What are the lines, written out exactly, from the one containing "How do I perform: Remove" to the end of the entries below? Include both ends and nothing more.

========

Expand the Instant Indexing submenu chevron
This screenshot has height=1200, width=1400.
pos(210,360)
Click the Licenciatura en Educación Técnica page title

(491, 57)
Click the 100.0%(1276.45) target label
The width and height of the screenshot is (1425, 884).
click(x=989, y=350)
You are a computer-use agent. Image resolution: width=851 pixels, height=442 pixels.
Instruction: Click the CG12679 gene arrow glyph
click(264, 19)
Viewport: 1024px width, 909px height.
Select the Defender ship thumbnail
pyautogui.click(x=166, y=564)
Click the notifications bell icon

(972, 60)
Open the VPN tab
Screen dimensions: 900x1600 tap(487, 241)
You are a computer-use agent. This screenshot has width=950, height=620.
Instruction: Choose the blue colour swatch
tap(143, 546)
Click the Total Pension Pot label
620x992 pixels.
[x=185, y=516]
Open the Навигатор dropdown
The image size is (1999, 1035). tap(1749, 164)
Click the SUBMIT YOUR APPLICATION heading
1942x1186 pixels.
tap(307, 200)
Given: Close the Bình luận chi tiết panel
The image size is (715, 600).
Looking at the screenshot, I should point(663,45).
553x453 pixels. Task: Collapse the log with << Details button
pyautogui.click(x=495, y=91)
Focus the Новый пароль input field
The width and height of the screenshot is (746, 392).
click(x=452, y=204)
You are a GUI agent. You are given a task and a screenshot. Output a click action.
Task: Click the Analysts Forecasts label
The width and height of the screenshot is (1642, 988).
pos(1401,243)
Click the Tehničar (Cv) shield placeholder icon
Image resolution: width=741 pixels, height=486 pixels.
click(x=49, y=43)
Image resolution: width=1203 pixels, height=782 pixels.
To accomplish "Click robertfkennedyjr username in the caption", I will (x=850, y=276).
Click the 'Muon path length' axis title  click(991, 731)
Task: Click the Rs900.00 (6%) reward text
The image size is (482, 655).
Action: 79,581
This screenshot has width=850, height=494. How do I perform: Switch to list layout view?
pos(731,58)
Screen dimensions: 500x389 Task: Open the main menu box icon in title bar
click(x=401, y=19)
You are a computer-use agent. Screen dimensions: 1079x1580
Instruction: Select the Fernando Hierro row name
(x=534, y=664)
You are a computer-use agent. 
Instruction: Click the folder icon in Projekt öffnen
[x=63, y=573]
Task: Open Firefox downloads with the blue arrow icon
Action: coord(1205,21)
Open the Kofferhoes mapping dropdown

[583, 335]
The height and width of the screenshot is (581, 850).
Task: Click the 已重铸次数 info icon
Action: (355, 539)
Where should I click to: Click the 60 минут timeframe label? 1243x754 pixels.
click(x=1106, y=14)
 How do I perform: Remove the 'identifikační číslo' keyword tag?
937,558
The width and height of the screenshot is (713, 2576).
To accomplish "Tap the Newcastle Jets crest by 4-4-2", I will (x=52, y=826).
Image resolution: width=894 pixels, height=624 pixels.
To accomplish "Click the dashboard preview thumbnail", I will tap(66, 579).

========

Output for this exercise:
 How do I perform: Remove the 'identifikační číslo' keyword tag?
937,558
The width and height of the screenshot is (713, 2576).
To accomplish "Tap the Newcastle Jets crest by 4-4-2", I will (x=52, y=826).
Image resolution: width=894 pixels, height=624 pixels.
To accomplish "Click the dashboard preview thumbnail", I will tap(66, 579).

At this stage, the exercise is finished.